To the best of our knowledge, this study represents the first meta-analysis to comparatively assess MB and FB SRS in patients with MBD. While we believe this study adds a valuable contribution to the existing research, this study is subject to several limitations that future research should aim to address. Firstly, our analysis is based on observational studies rather than clinical trials, highlighting the critical need for future clinical trials in this area. Additionally, although we attempted to reduce heterogeneity by conducting subgroup analyses based on timing, supplementary analyses on homogenous tumor volumes, applied strict inclusion criteria, and performing multivariable analyses, the need for more homogeneous studies are critical. Such studies would improve the generalizability of our findings by examining brain metastases from the same primary cancer, homogeneous tumor volumes, lesion numbers, and similar radiation regimens, as some of these patients received prior radiotherapy. Furthermore, the definitions of tumor progression and radiation necrosis, as well as the specifics regarding margins, accuracy, and target delineation for fixation approaches, were not uniformly described. An analysis of quality of life could not be conducted, as this variable was not examined in any of the studies, an important aspect that warrants attention in a demographic with, unfortunately, a dismal prognosis.

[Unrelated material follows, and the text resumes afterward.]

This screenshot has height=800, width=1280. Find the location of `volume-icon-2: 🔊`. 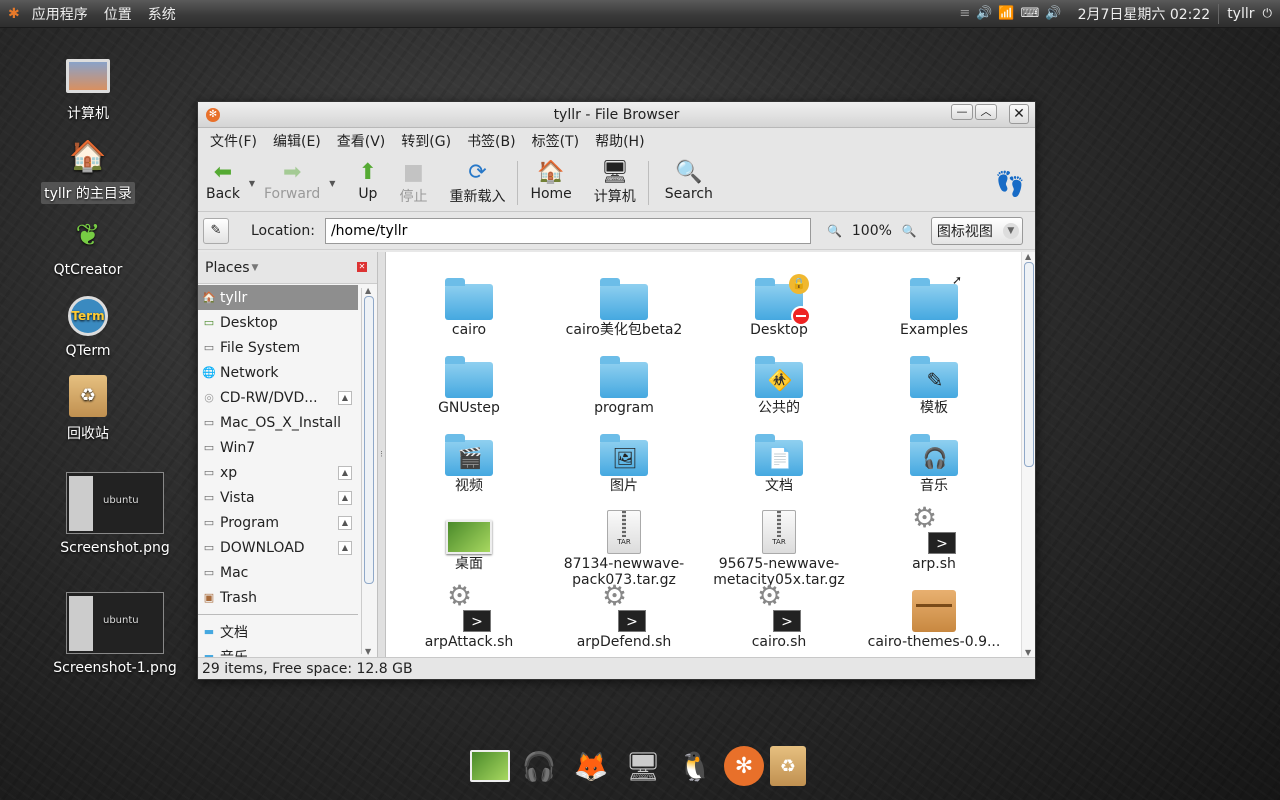

volume-icon-2: 🔊 is located at coordinates (1053, 14).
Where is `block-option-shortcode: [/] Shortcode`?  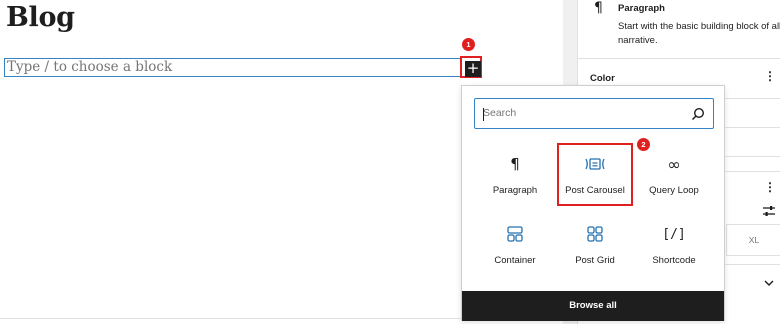 block-option-shortcode: [/] Shortcode is located at coordinates (674, 244).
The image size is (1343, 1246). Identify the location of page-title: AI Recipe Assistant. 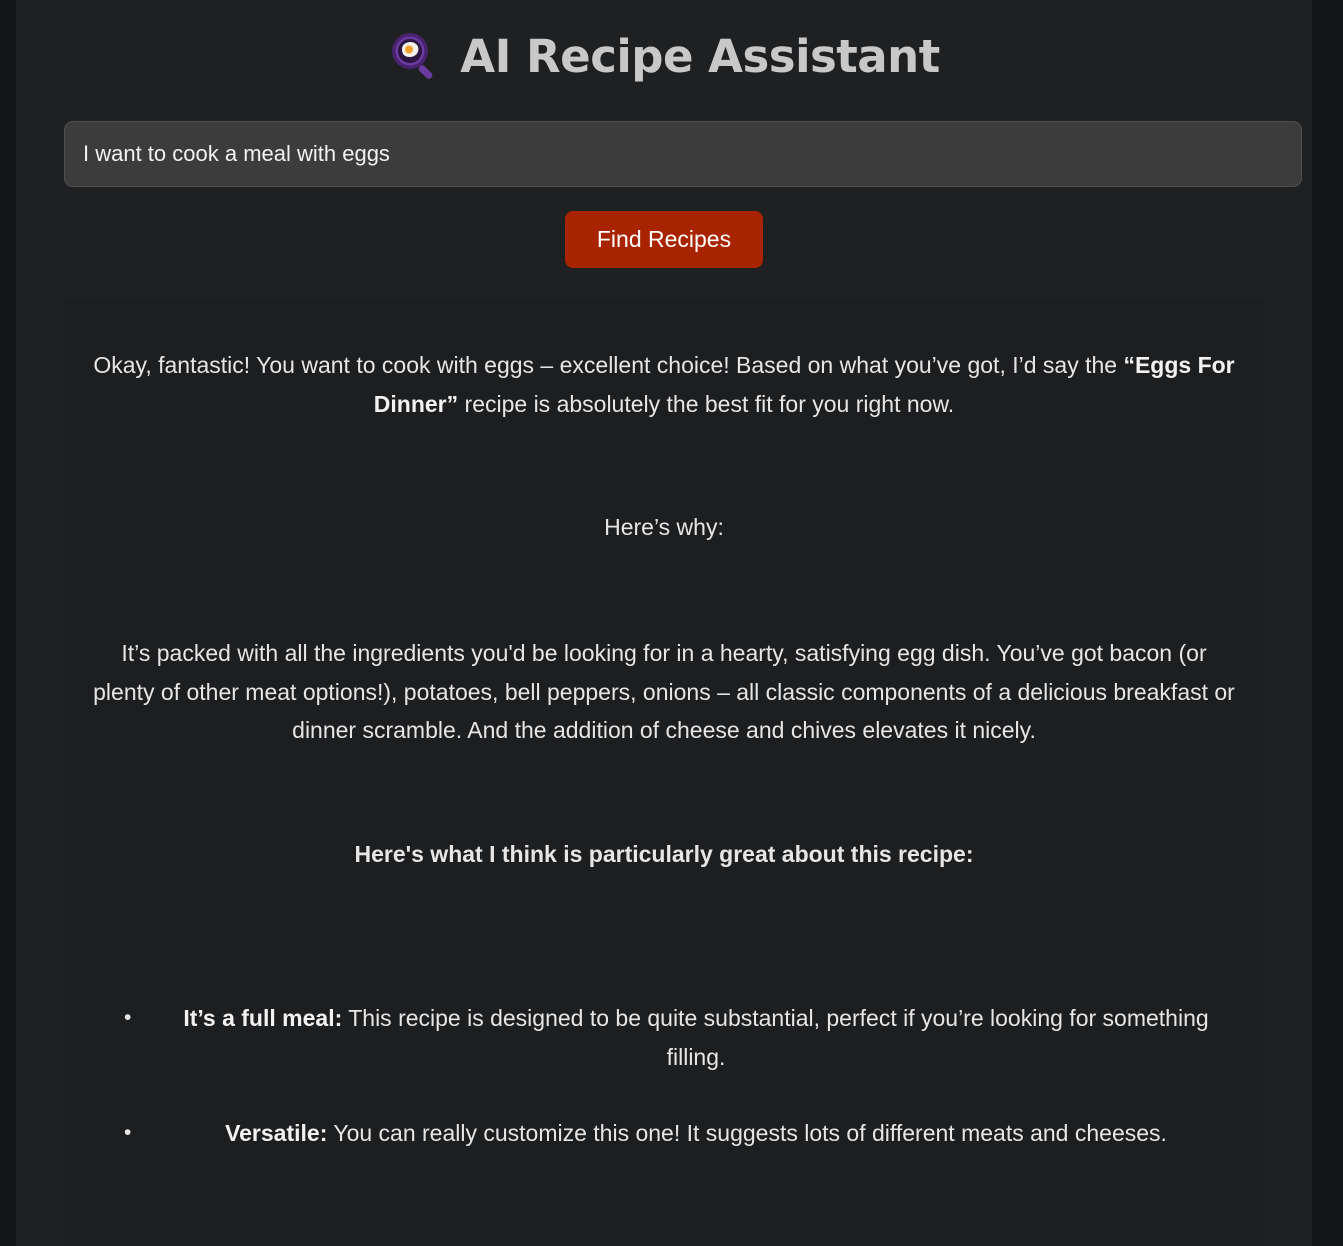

Multidisciplinary boards, including radiation oncologists and neurosurgical staff, commonly evaluate complex cases with MBD. However, variations in dose selection and postoperative care across these teams could introduce confounders that may skew outcomes in favor of one treatment approach over another. Future research should also include analyses across different age groups to provide a more comprehensive understanding of the interventions’ impacts.

Conclusion

The current meta-analysis, involving 509 patients with MBD treated with SRS, compared the efficacy of FB and MB head fixation methods. Our findings suggest that FB and MB SRS, particularly oligometastases treated with single-fraction SRS, are comparable in terms of LTC, RN, TT, and mortality. Further research is essential to draw definitive conclusions.